Over its centuries of domination and expansion, the British Empire collected its fair—make that unfair—share of stuff, much of which now resides in the British Museum. Of course, like most other museums in countries heavily affected by the coronavirus pandemic, the British Museum is presently shuttered. But that doesn’t mean you can’t examine its holdings.
Last week the museum opened up about half of the objects in its collections—meaning an astonishing 1.9 million items—for public perusal online. While it’s in the public domain (as the Smithsonian’s collection is), the British Museum’s trove will operate under a non-commercial CC-BY-4.0 license, which allows the public to view the images and share them with friends.
The breadth and diversity of the items now on view is as far and wide as the British Empire was at its height, from modern campaign buttons to Iron Age figurines. Some of the objects are iconic touchstones of world history, like the Rosetta Stone. Other pieces are less renowned, like a decadent porcelain elephant from 17th-century Japan. What all the stuff has in common is that it pulls you away from the current moment, offering an opportunity to delve into the past.

• EXERCISE INSTRUCTIONS
Please pick up the article about the British Museum putting its collection online and continue it from its final sentence.

• DATA
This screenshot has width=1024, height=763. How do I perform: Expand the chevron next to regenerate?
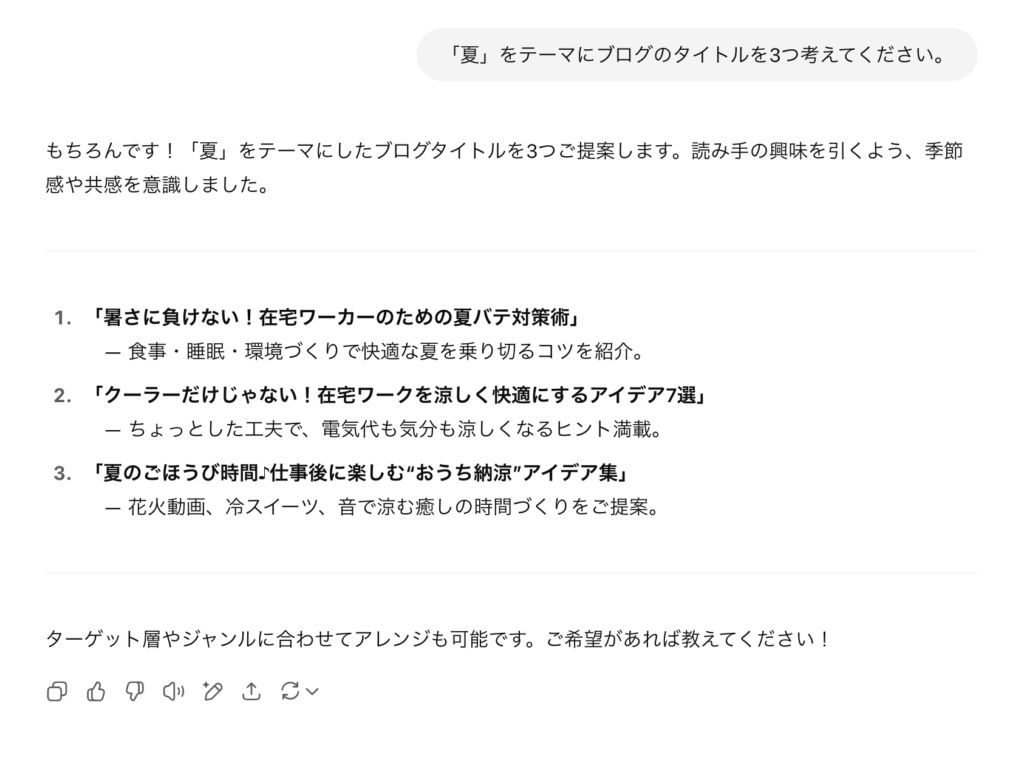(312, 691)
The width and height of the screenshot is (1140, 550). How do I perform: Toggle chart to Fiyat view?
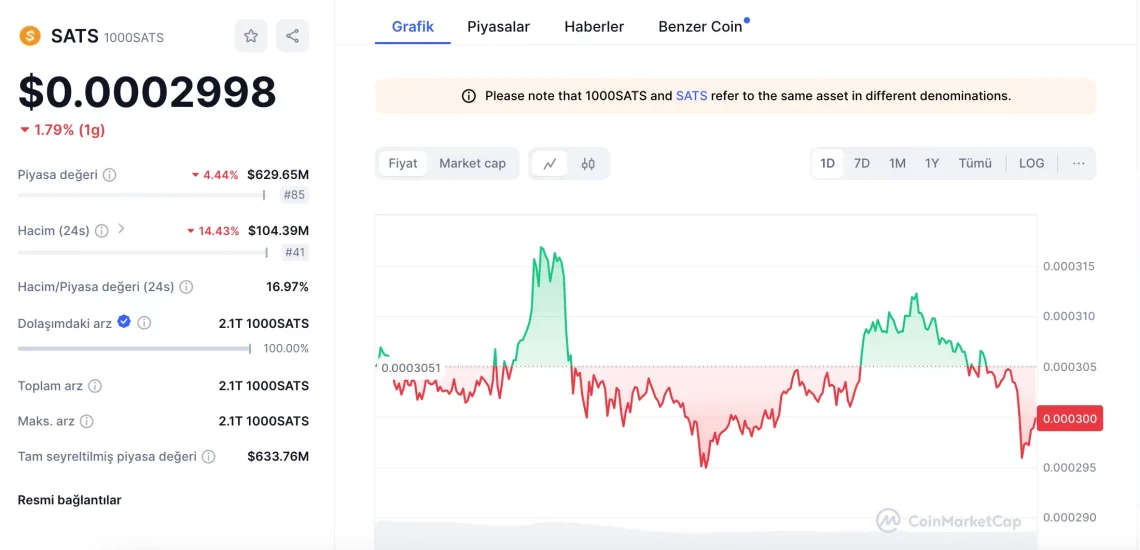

• ANSWER TO THIS EXERCISE
The world of discovery now accessible at home is limited only by one’s imagination (and, in this case, an understanding of how to use the catalogue’s search function). Whether you’re down the street in Kensington or around the world in Shanghai, the British Museum’s new initiative is a reminder that even when we’re sequestered at home, we’re only as far from other cultures—and the past—as we let ourselves be. And exploration of the unknown is just a search away.